New knowledge for better teaching and learning of science, mathematics and engineering

TPC2 PLC Spring, 2007 Plan

PI Pat Thompson developed the following guidelines for teachers working in professional learning communities in his NSF-funded project investigating a new model of professional development for pre-calculus math instructors.

Professional Learning Community 2Objective

We want to give you the freedom to decide your own activities, but at the same time we feel it is necessary to ask you to work toward a common objective. The objective we have in mind is that you develop a way of thinking about students’ mathematical thinking and students’ mathematical learning. We want you to see mathematical thinking and learning as byproducts of students coming to understanding a set of interrelated ideas coherently. From this perspective, instruction and curriculum become tools for affecting students’ thinking positively, and skills and procedures are the result of proficient reasoning instead of proficient remembering.
Your PLC’s task, then, is to decide what coherent body of ideas you want your students to understand in regard to some concept area and to create instruction and materials that will support students coming to understand them.

What Is an Idea?

An idea is something that has context and meaning, is generalizable, and has the potential of being foundational for other ideas and ways of thinking. Ideas are ways of thinking that can generate or motivate the procedures that have traditionally been the center of instruction.

Examples

Many textbooks confuse doing something with idea. For example, "graphing” is doing something, but “a graph” is an idea. To understand a graph means to develop meaning for it, like the idea of coordinate systems to locate points, the role of scale in creating axes, and the representation of quantity by putting measures on an axis.
Another example: “Factoring” is something you do, but “a factor” is an idea. To understand what a factor is is to develop meaning for the noun “factor” and to understand its relationships with other ideas, like product and quotient.
In general, ideas entail meanings; doing something entails … well, doing something. If you and your students are not discussing meanings, then you are not discussing ideas.
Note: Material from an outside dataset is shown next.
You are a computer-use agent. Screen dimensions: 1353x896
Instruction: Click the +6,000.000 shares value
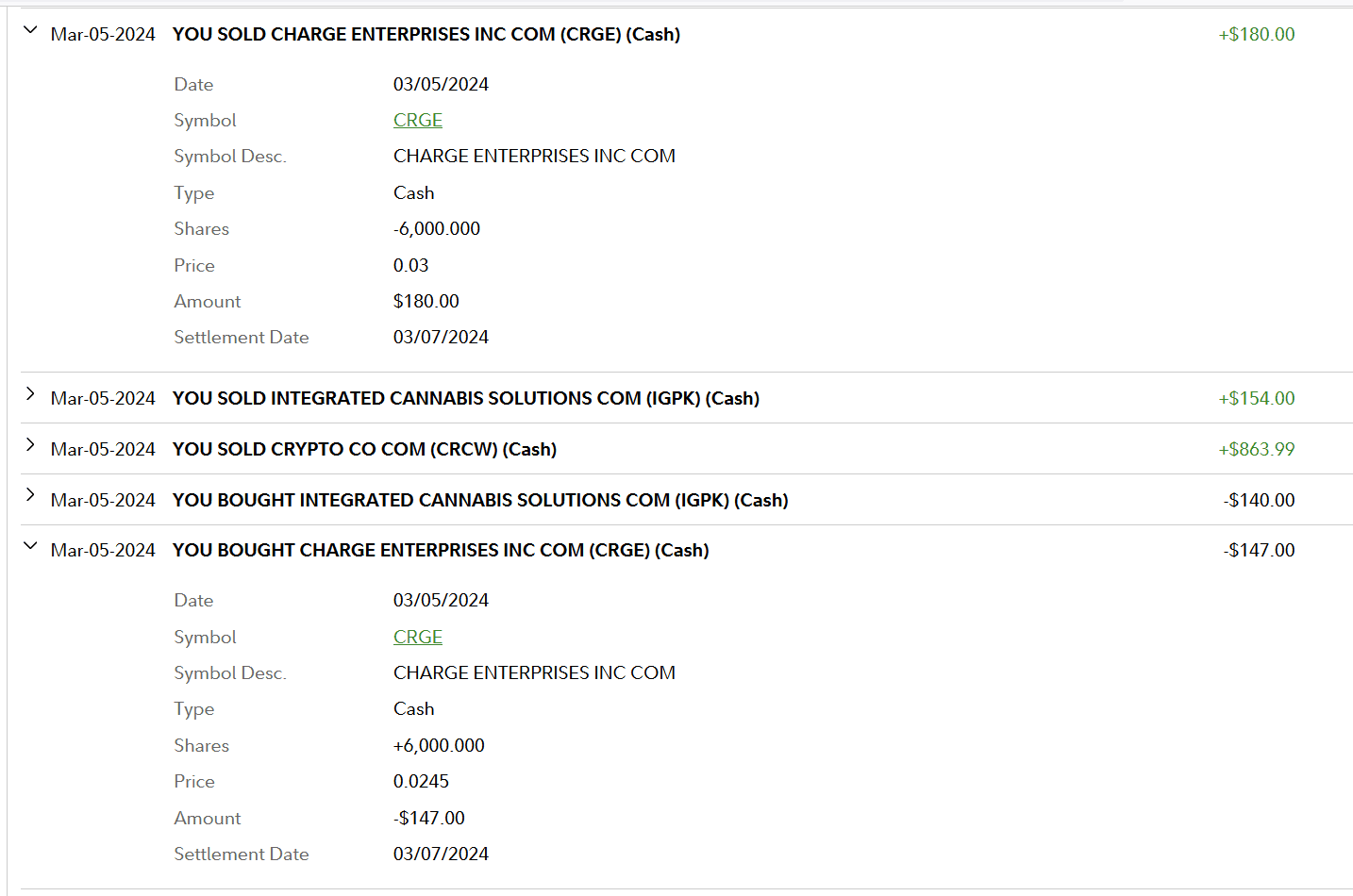[x=439, y=746]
The Role of Activity in Learning Mathematics

Activity is at the heart of meaningful learning, but activity that matters is grounded in meaning and is directed toward a meaningful goal.

Textbooks

Textbooks are meant to be the backbone of a curriculum. But they sometimes are of little help when your aim is to teach ideas and idea-based reasoning.
Does your book contain any ideas? If so, what are they? Are they important? What makes them important? Are they coherent? We ask this because we recently reviewed Chapters 6-12 of an Algebra I book and concluded that it, really, did not contain any ideas. It contained lots of things to learn, but none of them was an idea.

The Importance of Attending to Student Thinking

How students think about an idea or an activity has consequences for the way they come to understand other ideas and learn other activities. For example, some students, when taught to use the Finger Tool*, think that they are tracing a graph that they can already envision. They see its main benefit as helping one to remember the graph’s shape. To them, the Finger Tool is of no use whatsoever when one doesn’t already know what a function’s graph looks like.
Instead, you want students to think that the Finger Tool is useful for envisioning the pattern of covariation between two quantities as their values vary simultaneously, especially when they do not know what the covariation’s graph looks like. For them to have this understanding, you must ensure that they understand that one begins by thinking about quantities that are covarying, and that, by using the Finger Tool, they can come to imagine that covariation. This shifts the learning from remembering what particular graphs look like to understanding how to interpret the meaning of any graph.

* The Finger Tool is a pedagogical invention of Pat Thompson. He and his teacher-partners encourage students to move their index fingers in tandem, modeling the tandem variation of two quantities.

Semester PLC Product

We ask that as a result of your semester-long discussions and collaboration that your PLC:

  • Defines clearly the a particular body of ideas to be learned
  • Finds out how students think about these ideas, including students who (ostensibly) have been taught them already. You decide on the approaches for finding this.
  • Develops and/or adapts instruction and materials that have the promise of supporting students’ developing those ideas.
  • Provides evidence of how instruction has impacted student thinking. You decide on the forms of evidence and how you will use them to determine changes in students’ thinking.
  • Produces a report and presentations to communicate your findings to a wider audience (TPC banquet on Saturday, May 19; presentation to colleagues in your department and at NCTM state, regional, and/or national conferences). You will decide on the report and presentation format.